The Massachusetts Solidarity Economy Initiative (MSEI) has an impressive goal: to build a movement capable of transforming dominant capitalism. This initiative, convened by Access Strategies Fund, includes 14 grassroots groups that are led by people of color. Like DCEB, this initiative is investing significant time and resources to simply listen to the people it intends to serve. These listening sessions have resulted in a model for a solidarity economy with the values of love, art, culture, healing, and community at its base. Also like DCEB, the participants are paid for providing their insights and wisdom to the initiative. Their contributions of knowledge capital are seen as just as valuable as financial capital.

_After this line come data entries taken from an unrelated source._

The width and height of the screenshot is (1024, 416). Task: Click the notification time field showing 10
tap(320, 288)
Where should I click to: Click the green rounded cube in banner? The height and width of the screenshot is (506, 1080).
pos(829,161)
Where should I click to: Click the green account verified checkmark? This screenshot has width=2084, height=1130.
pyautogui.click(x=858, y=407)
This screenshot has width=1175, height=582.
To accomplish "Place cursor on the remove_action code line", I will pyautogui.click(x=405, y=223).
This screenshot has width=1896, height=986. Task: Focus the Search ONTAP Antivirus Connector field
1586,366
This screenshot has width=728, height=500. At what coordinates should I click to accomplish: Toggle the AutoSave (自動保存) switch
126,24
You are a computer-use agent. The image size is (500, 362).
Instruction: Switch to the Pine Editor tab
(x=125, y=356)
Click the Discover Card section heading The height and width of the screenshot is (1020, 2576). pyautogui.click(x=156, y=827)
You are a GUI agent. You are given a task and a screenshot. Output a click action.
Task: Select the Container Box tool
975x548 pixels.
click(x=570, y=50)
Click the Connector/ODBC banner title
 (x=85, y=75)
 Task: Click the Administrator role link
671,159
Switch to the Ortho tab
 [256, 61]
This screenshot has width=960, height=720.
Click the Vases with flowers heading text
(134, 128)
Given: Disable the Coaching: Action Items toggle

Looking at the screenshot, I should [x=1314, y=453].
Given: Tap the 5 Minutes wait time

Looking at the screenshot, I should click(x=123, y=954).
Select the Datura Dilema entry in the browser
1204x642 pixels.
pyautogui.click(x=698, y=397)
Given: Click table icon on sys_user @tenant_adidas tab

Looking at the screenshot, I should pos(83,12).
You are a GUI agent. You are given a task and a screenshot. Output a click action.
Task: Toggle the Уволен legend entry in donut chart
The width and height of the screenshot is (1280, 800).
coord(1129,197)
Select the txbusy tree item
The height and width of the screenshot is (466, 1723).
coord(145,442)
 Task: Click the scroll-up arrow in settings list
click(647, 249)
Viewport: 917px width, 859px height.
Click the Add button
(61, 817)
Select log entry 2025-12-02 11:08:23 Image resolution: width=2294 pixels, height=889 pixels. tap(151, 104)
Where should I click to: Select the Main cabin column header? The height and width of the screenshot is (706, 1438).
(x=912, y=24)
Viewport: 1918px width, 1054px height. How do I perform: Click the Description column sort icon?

Pioneer Valley Grows Investment Fund is farther along than DBEC and MSEI in its development – after years of planning and community outreach, it is open to investment! This is an investment fund, open to both wealthy and non-wealthy investors that invests in building a healthy food economy in the Pioneer Valley of Massachusetts.

It is thrilling to see the proliferation of initiatives all over the country designed to invest in the grassroots local economy!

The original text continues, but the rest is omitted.